No es necesario insistir en la inmoralidad implícita en el hecho de discriminar a alguien por su nivel social, su preferencia sexual, su raza, su religión o su edad. Sí lo es decir que, al censurar un comentario como el del señor Alvarado, el Conapred banaliza esa inmoralidad y ridiculiza su propia responsabilidad ante ella.

 

[ÚLTIMA NOTA]

Debo aclarar que pocos días antes de que firmara estas notas, el representante de Juan Gabriel aseguró que el cantante no había muerto y haría su estelar aparición a mediados de diciembre. Un revuelo como murmullo de avispas recorrió las redes, pero la muerte no tiene sorpresas y el divo no renació de sus cenizas. Su fantasma estuvo presente esos primeros días del último mes del año y me recordó otro fantasma que hace tiempo nos visitó a los asiduos a las redes sociales literarias. Era el fantasma de Borges convertido en trending topic cuando el crítico David Rieff, hijo de Susan Sontag, subió una foto de celular que mostraba un manuscrito del argentino. Como en sus cuentos, el manuscrito del presunto Borges dio pie a debates y contradebates, largas y encomiables argumentaciones promovidas por la secta de los heresiarcas que fatigaron las altas bibliotecas para demostrar que la letra no era de Borges, sino de Bioy (Bioy Casares, se entiende).

Otros, en el pequeño cuadrilátero de su TL (timeline), debatieron sobre David Rieff, preguntándose cómo era posible que el hijo de Sontag fuera capaz de compartir esa lista infame, donde estaban anotados comentarios sobre los libros participantes en un concurso de poesía. No diré más. Transcribo, en cambio, aquel documento, a mi juicio, maravilloso:

13) Perplejidad sintáctica

14) Mejor que otros pero insensato

15) Inepto y escolar

16) No

17) Tampoco

18) Autóctono y prescindible

19) Superior a los anteriores

20) Malo, malazo

21) Curiosa ortografía

22) Irresponsable rimador

23) Caótico

24) Patriótico, más ilógico

25) Ilustrado y pésimo

26) Preocupado con cabello, no logra el acierto

27) Inepto

28) Incoherente

29) Enérgico y tosco

30) Feble

31) Enfático y agrícola

32) Vana, entusiasta y ridícula

33) Misterioso y estúpido

34) Acaso atendible

 

El certamen de poesía, convocado por el diario La Nación en 1963, tuvo como jurados a Borges, Bioy (quien anotó las observaciones que él y Borges hacían sobre los candidatos), Carmen Gándara y Eduardo Mallea. Podemos seguir las deliberaciones y fastidio de Bioy en su Borges, durante el mes de septiembre y principios de octubre de ese año. El lunes 14 de octubre se reunió el jurado en La Nación y decidieron otorgarle el premio al concursante que participó con una colección de sonetos. El martes 15 se reúnen nuevamente con el director del diario, Bartolomé Mitre, el secretario del suplemento, Jorge Cruz y otras personas para dar fe del concurso.

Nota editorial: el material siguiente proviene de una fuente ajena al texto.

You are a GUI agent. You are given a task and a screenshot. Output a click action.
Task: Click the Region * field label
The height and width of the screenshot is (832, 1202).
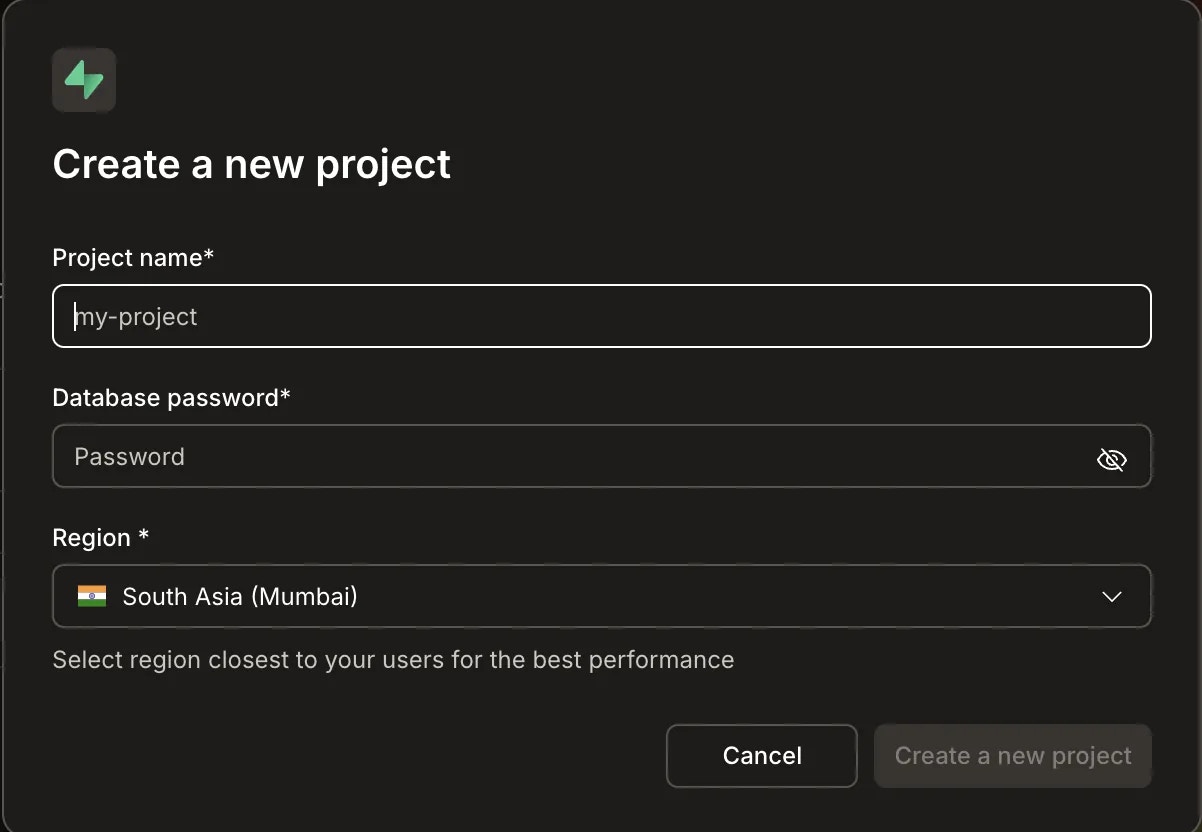pos(100,537)
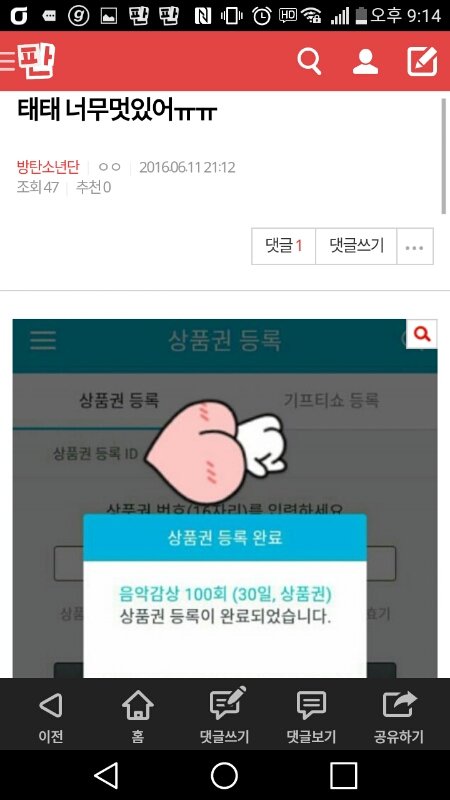The width and height of the screenshot is (450, 800).
Task: Tap the Android recent apps square button
Action: [343, 776]
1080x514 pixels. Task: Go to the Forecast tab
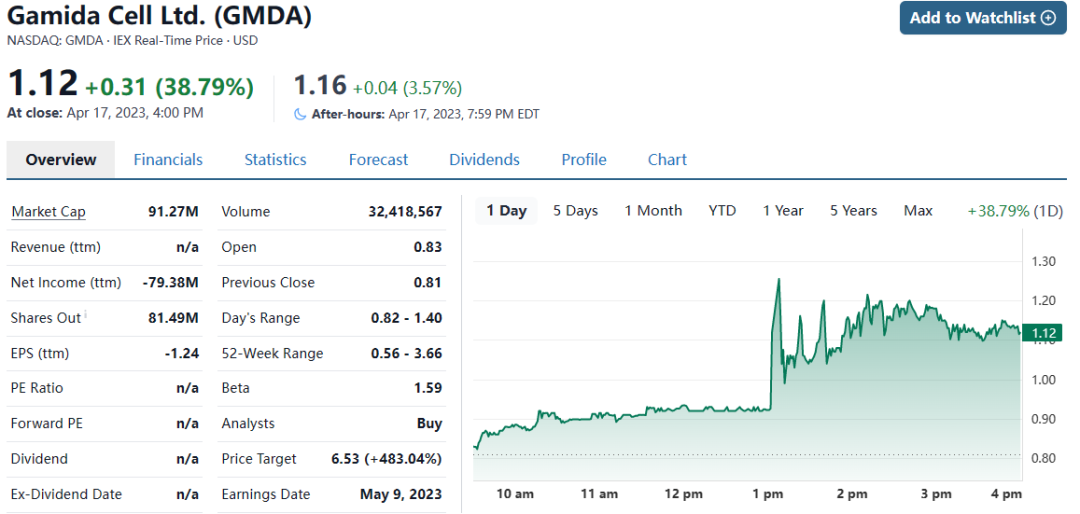click(378, 160)
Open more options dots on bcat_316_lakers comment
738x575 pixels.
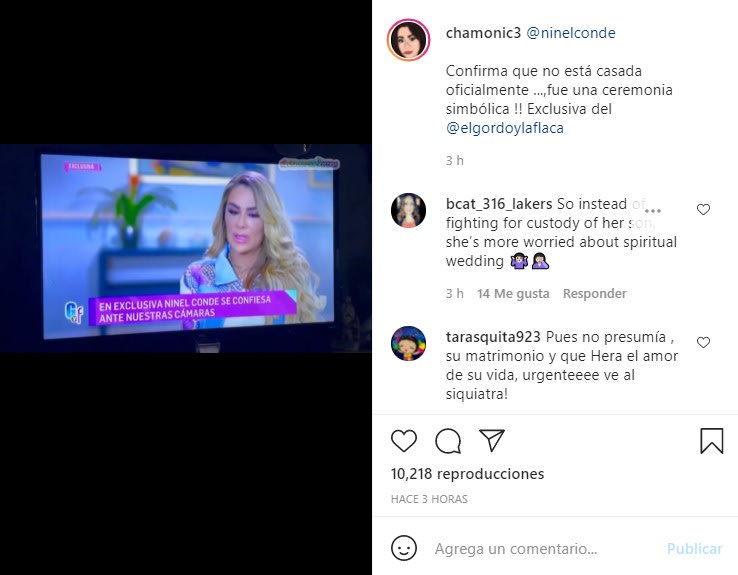pyautogui.click(x=653, y=210)
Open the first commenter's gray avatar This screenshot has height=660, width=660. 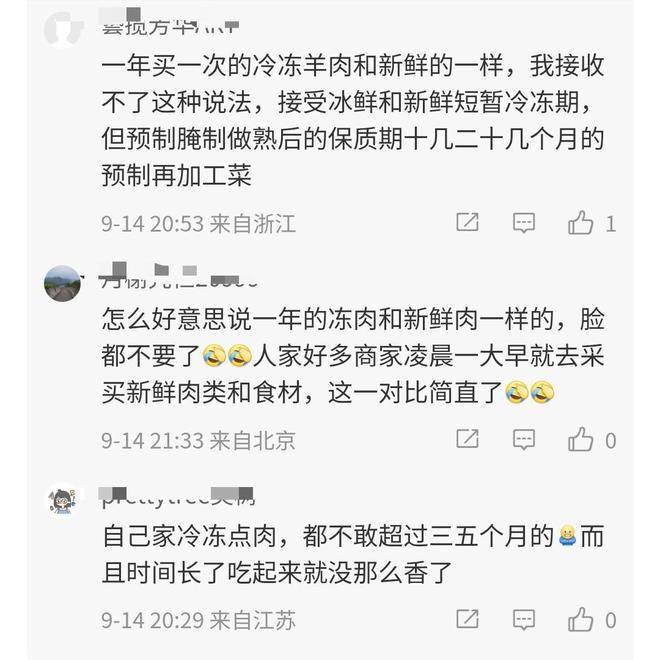point(63,29)

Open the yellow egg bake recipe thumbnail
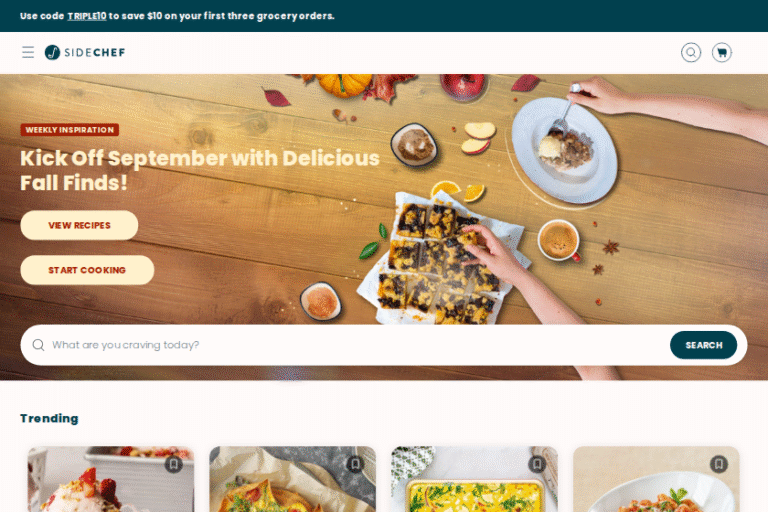pyautogui.click(x=474, y=479)
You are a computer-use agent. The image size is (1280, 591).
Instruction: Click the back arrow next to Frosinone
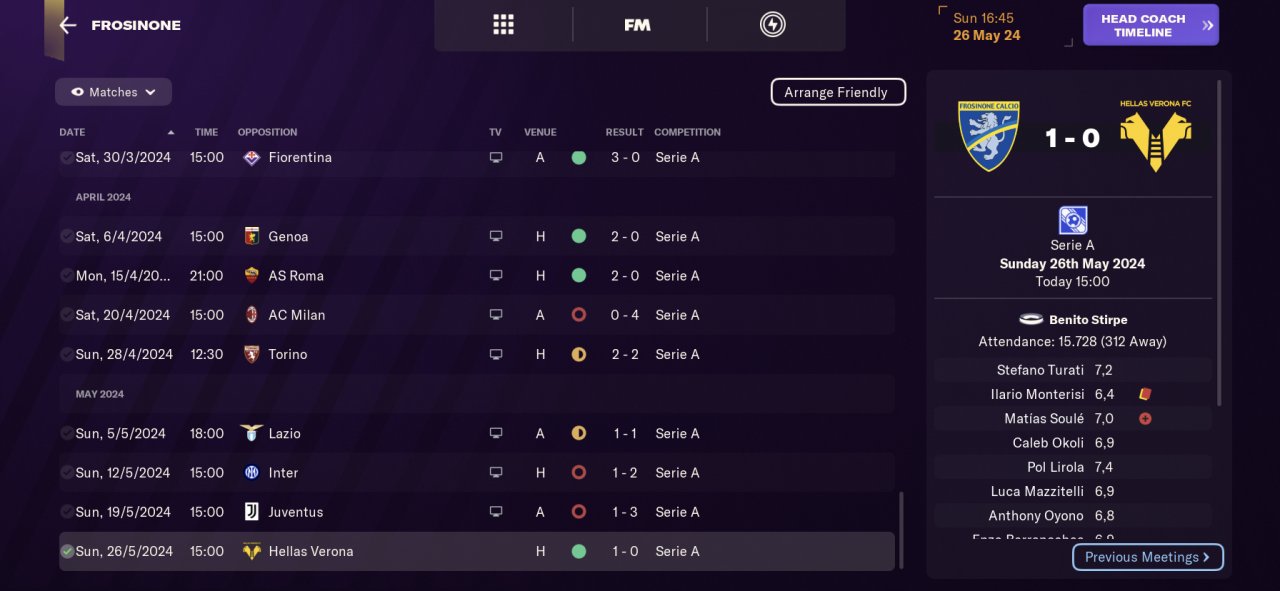[x=68, y=26]
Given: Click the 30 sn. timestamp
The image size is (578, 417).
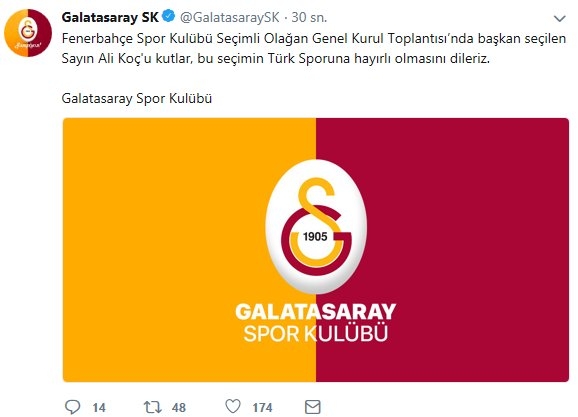Looking at the screenshot, I should pos(309,17).
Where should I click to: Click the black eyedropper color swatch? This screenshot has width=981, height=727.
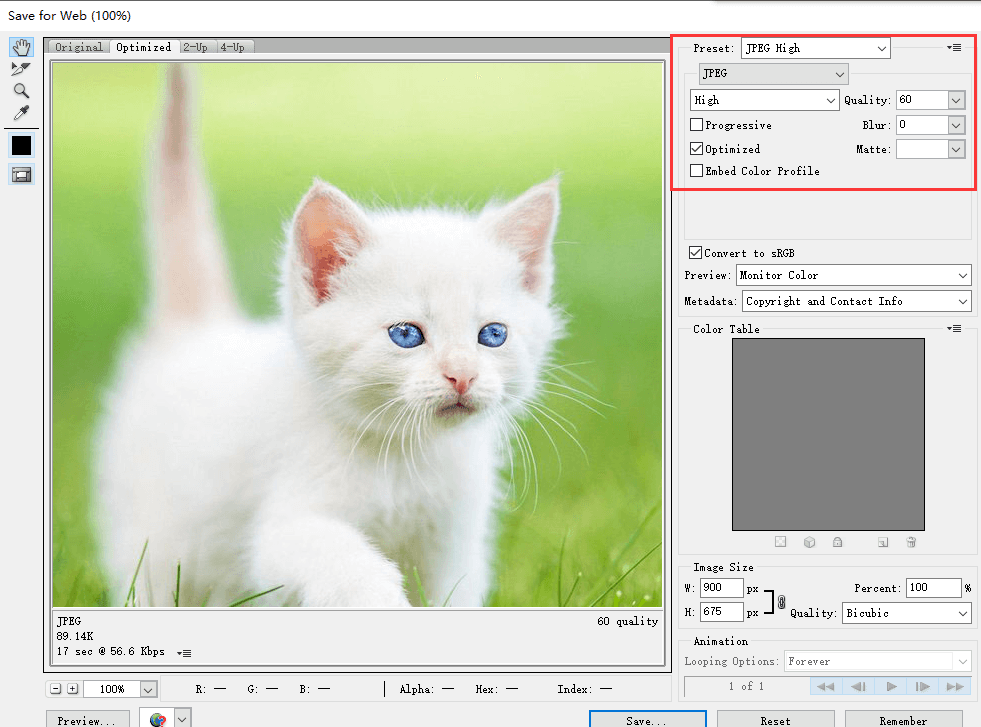21,145
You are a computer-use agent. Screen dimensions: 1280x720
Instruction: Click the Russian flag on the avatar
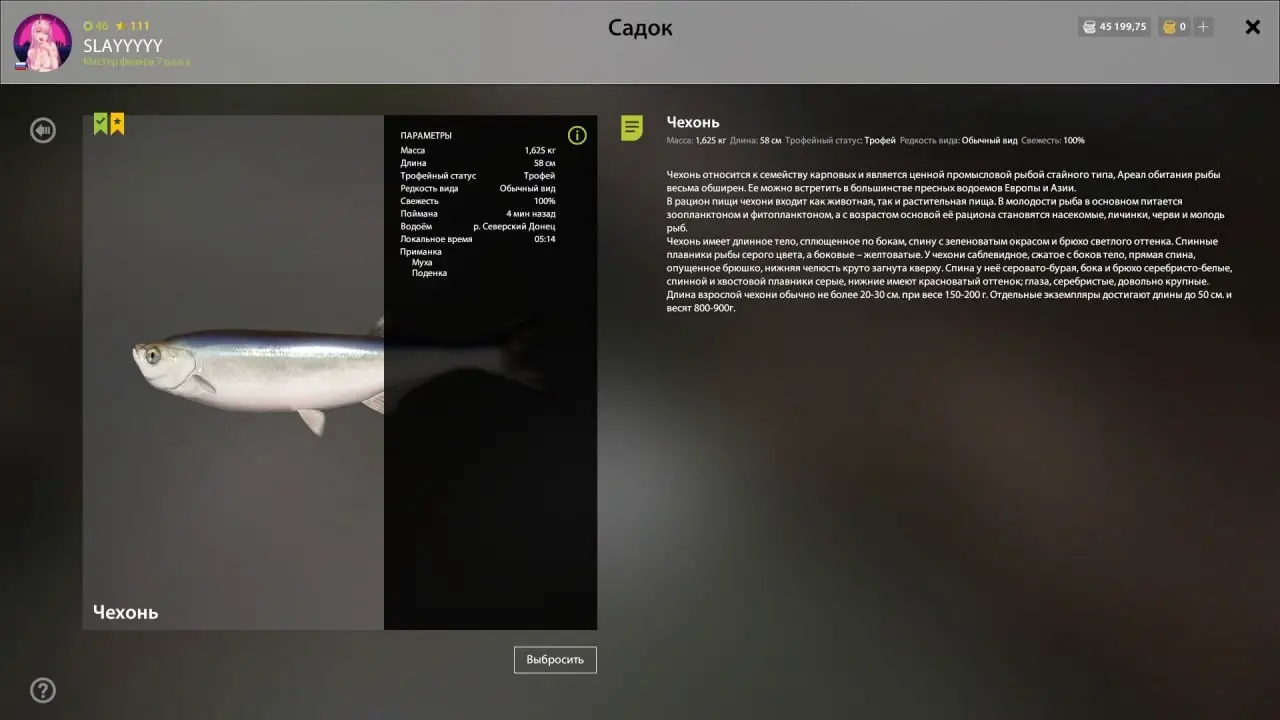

El escribano es un hombre normal llano y simpático. «¿Qué hacemos —pregunta con el sobre del premiado en la mano— si resulta ser Juan Perón o Patricio Kelly?» El premiado es García Saví, de La Plata. «Un buen sonetista», dice alguien. Es frase que oiré varias veces con relación a este hombre.

Converso con Cruz, que pondera a la persona. Le digo: «Premiamos los poemas, no al hombre. Pero no puede uno olvidar que el premio da una gran alegría; yo prefiero dar esa alegría a una buena persona». «Además —observa Cruz—, nadie leyó toda la literatura. Si uno da el premio a un sinvergüenza, ¿quién le garantiza que no está premiando a Calderón de la Barca? La gente sinvergüenza es muy sinvergüenza y es capaz de mandarnos una obra ajena (y hasta famosa y clásica) como si fuera propia». Cuando refiero esto a Borges, comenta: «No creo que Calderón se sacara el premio».

Como ya dije, he decidido no volver a participar como jurado de un concurso de poesía. Quizá por ello pocas cosas me han divertido tanto como la lista de los juicios de Borges y Bioy. Imagino que si yo hubiera concursado podrían tocarme los adjetivos atribuibles a la escritura de los concursantes 31 y 32 y pienso, también, que si el concurso fuera en esta época oscura, Borges y Bioy ya habrían sido linchados por emitir un juicio con las palabras que aún hoy existen en el diccionario. La cacería apenas comienza.

[NOTA MANUSCRITA AL CALCE DE LA «ÚLTIMA NOTA»]

Corran. (No importa cuándo lean esto).